**WHAT YOU SHOULD DO**
Beginning with the line that has "This screenshot has width=1079, height=499." and ending with the line that has "Where should I click to: Click the ;mossfon.com.", retype the entries below exactly, except for the pictures.

**DATASET RECORDS**
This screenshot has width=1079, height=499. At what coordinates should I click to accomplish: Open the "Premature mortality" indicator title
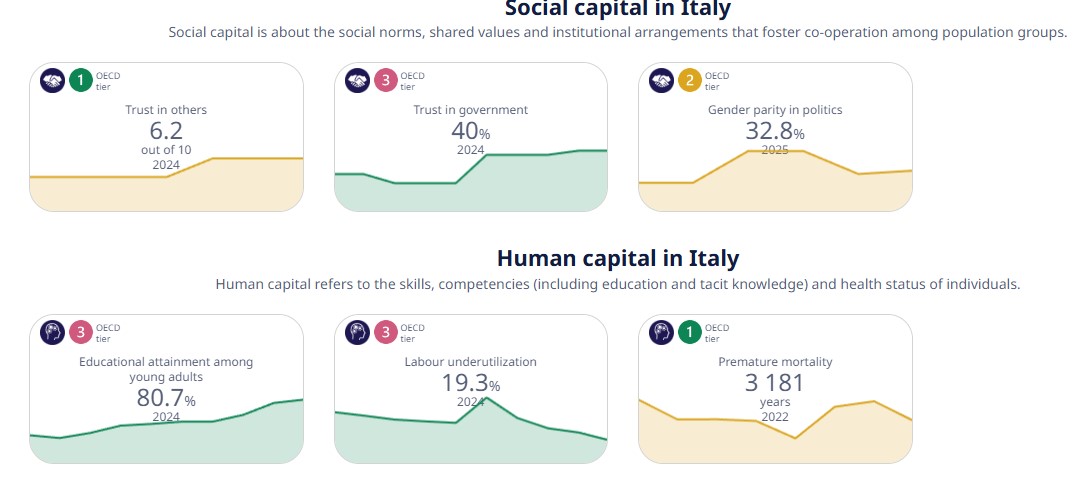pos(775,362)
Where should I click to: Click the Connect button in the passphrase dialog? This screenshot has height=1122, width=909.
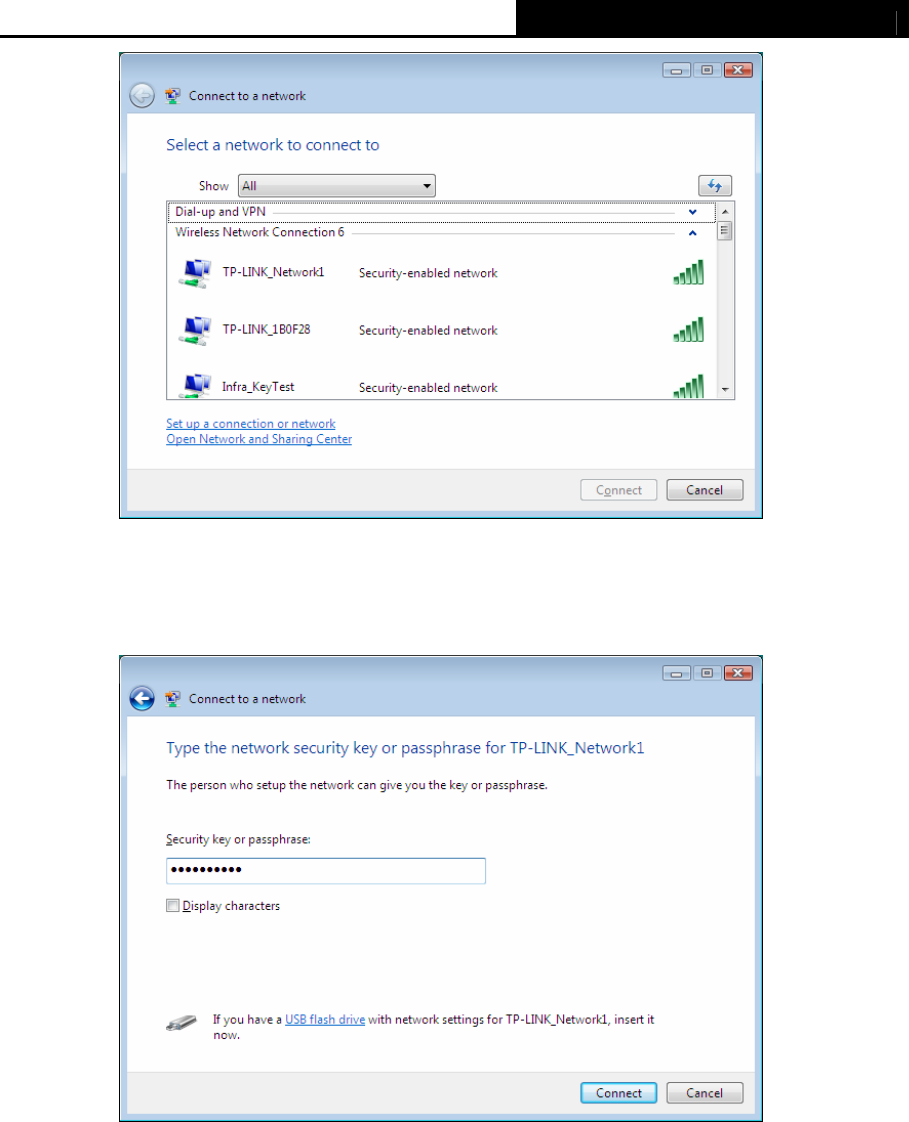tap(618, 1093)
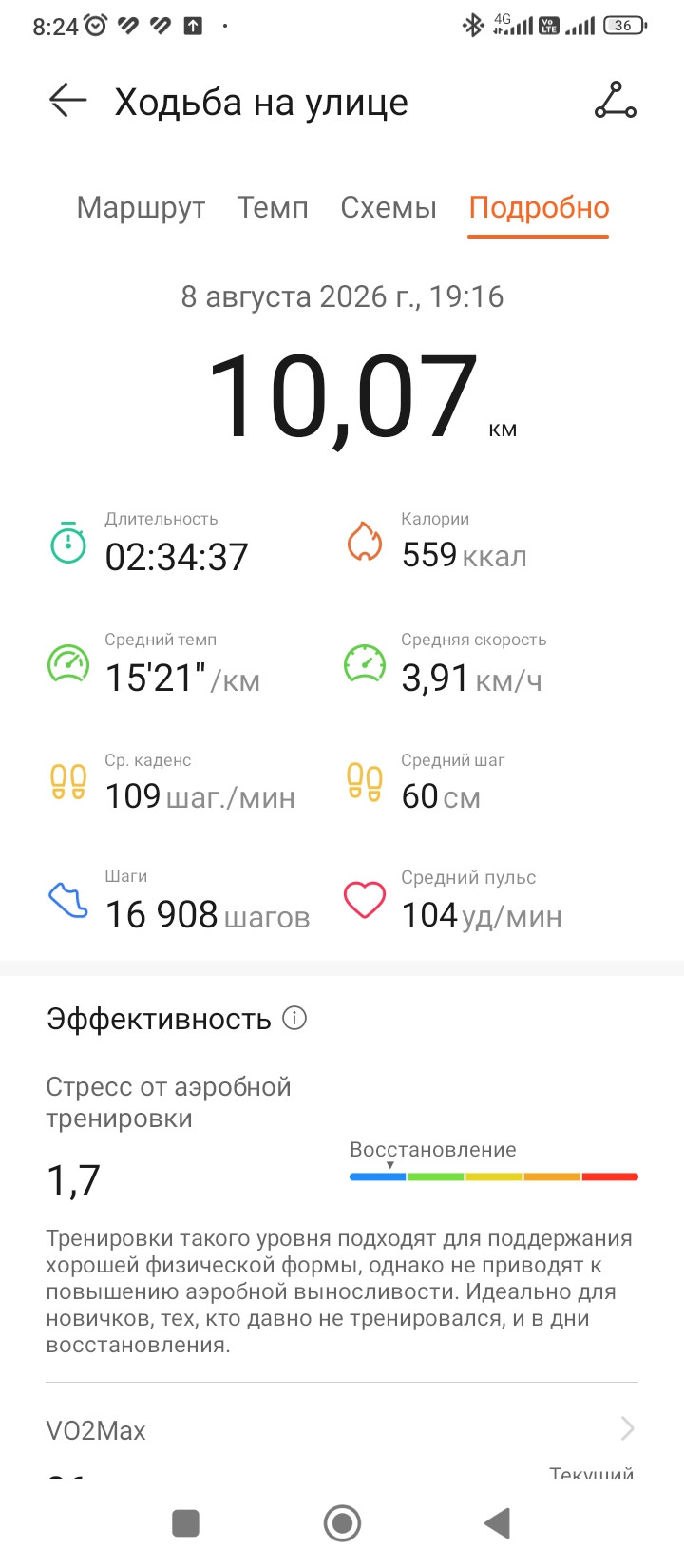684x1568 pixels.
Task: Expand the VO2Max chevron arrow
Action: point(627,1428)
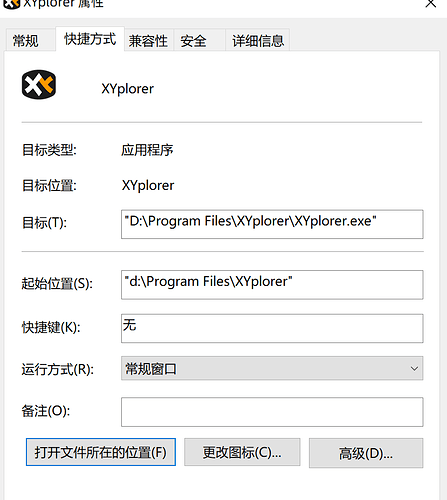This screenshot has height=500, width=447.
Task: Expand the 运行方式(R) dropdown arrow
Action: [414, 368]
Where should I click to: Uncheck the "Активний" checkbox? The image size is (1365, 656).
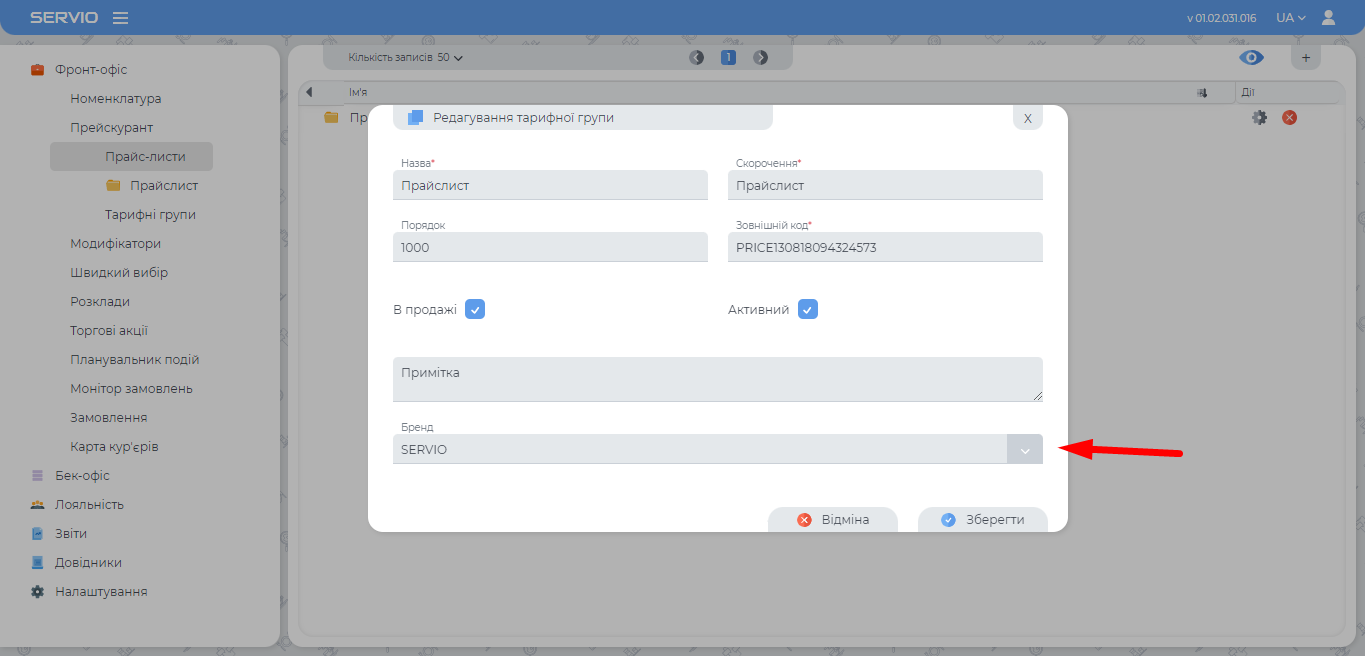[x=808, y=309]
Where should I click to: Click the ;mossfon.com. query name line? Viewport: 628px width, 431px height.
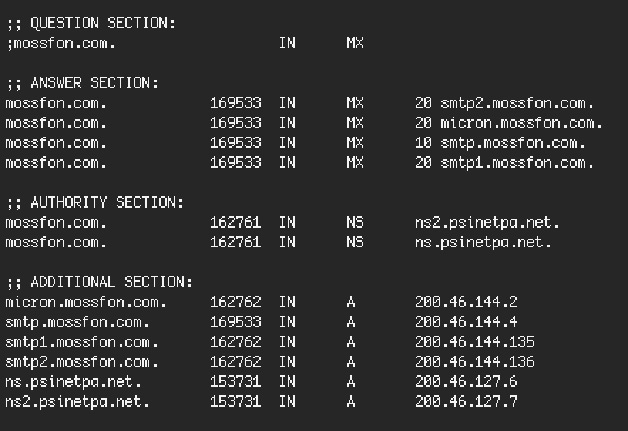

==

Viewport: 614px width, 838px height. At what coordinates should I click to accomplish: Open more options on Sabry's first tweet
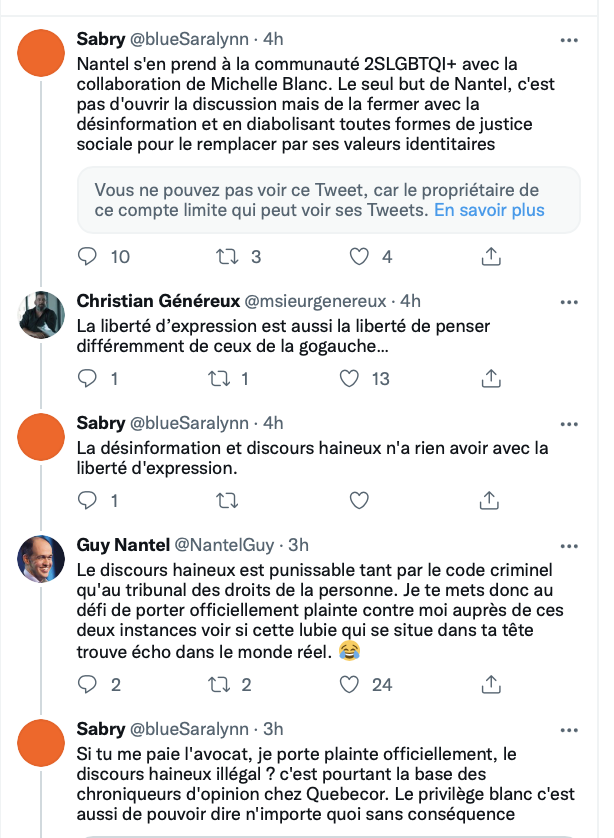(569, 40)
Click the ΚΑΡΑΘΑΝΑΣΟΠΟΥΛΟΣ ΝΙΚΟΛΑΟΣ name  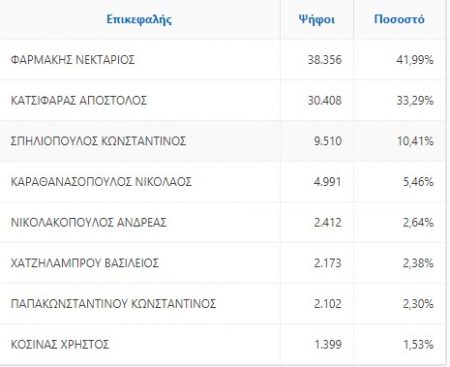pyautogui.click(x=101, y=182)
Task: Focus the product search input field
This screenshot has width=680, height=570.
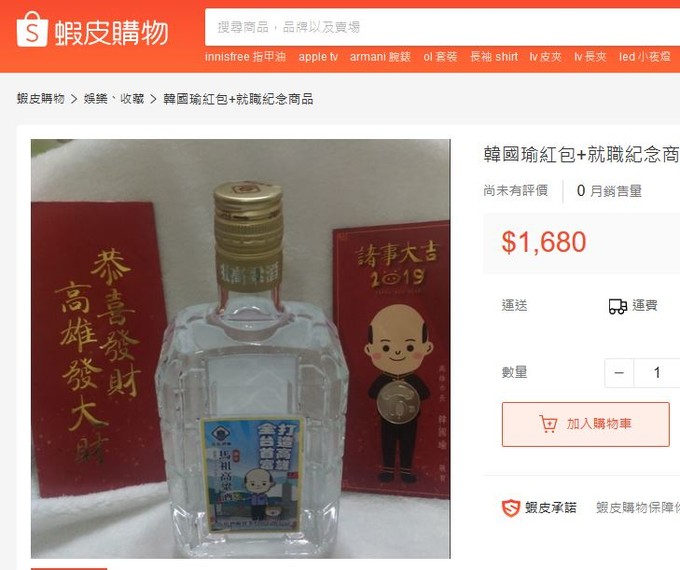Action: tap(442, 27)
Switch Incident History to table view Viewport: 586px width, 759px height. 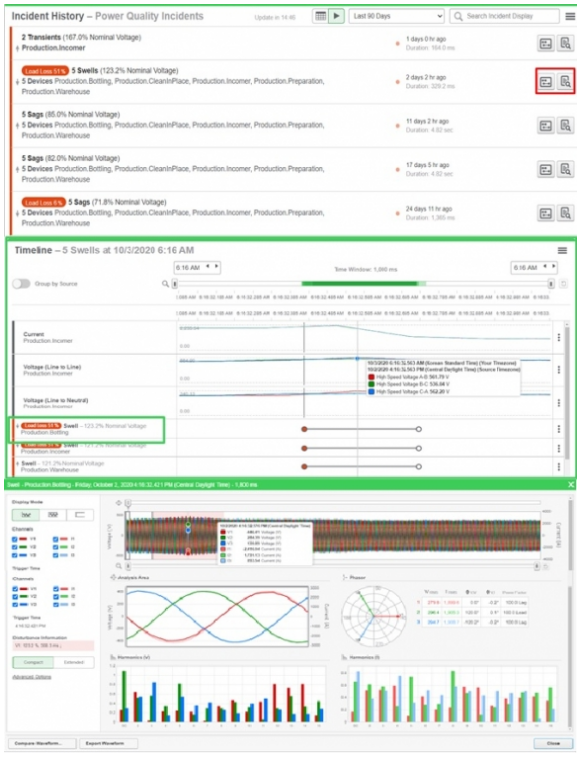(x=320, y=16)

* * *

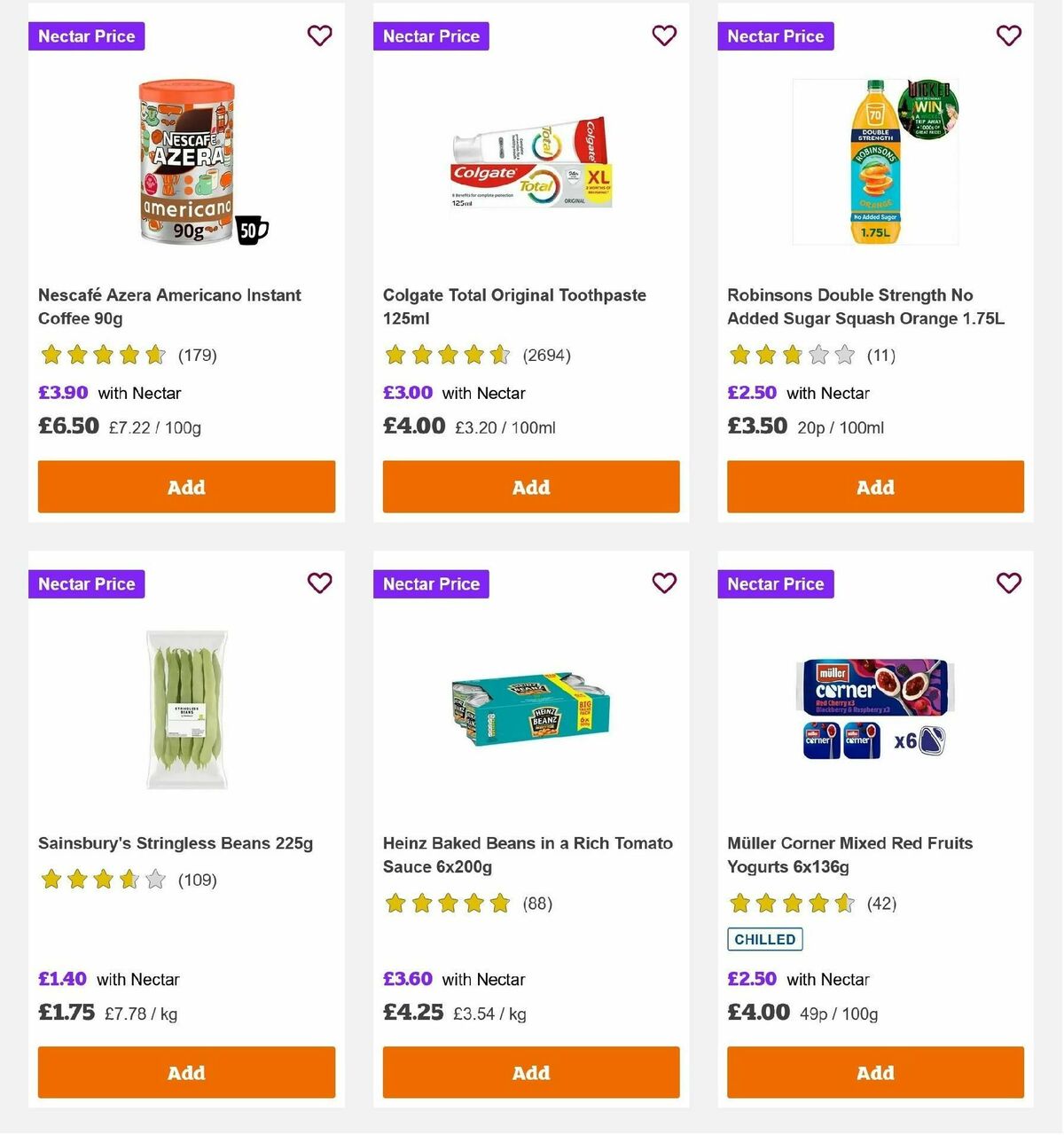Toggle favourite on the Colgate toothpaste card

**WRITTEN REPLY**
This screenshot has width=1079, height=499. At what coordinates should I click to accomplish: Open the "Premature mortality" indicator title
pos(775,362)
Where should I click to: Click the Connect button in the passphrase dialog? This screenshot has height=1122, width=909.
tap(618, 1093)
684x1568 pixels.
Task: Expand the VO2Max chevron arrow
Action: point(627,1428)
This screenshot has height=500, width=447.
Task: Expand the 运行方式(R) dropdown arrow
Action: [414, 368]
Where should I click to: Uncheck the "Активний" checkbox? The image size is (1365, 656).
[x=808, y=309]
Where should I click to: Click the ;mossfon.com. query name line? Viewport: 628px width, 431px height.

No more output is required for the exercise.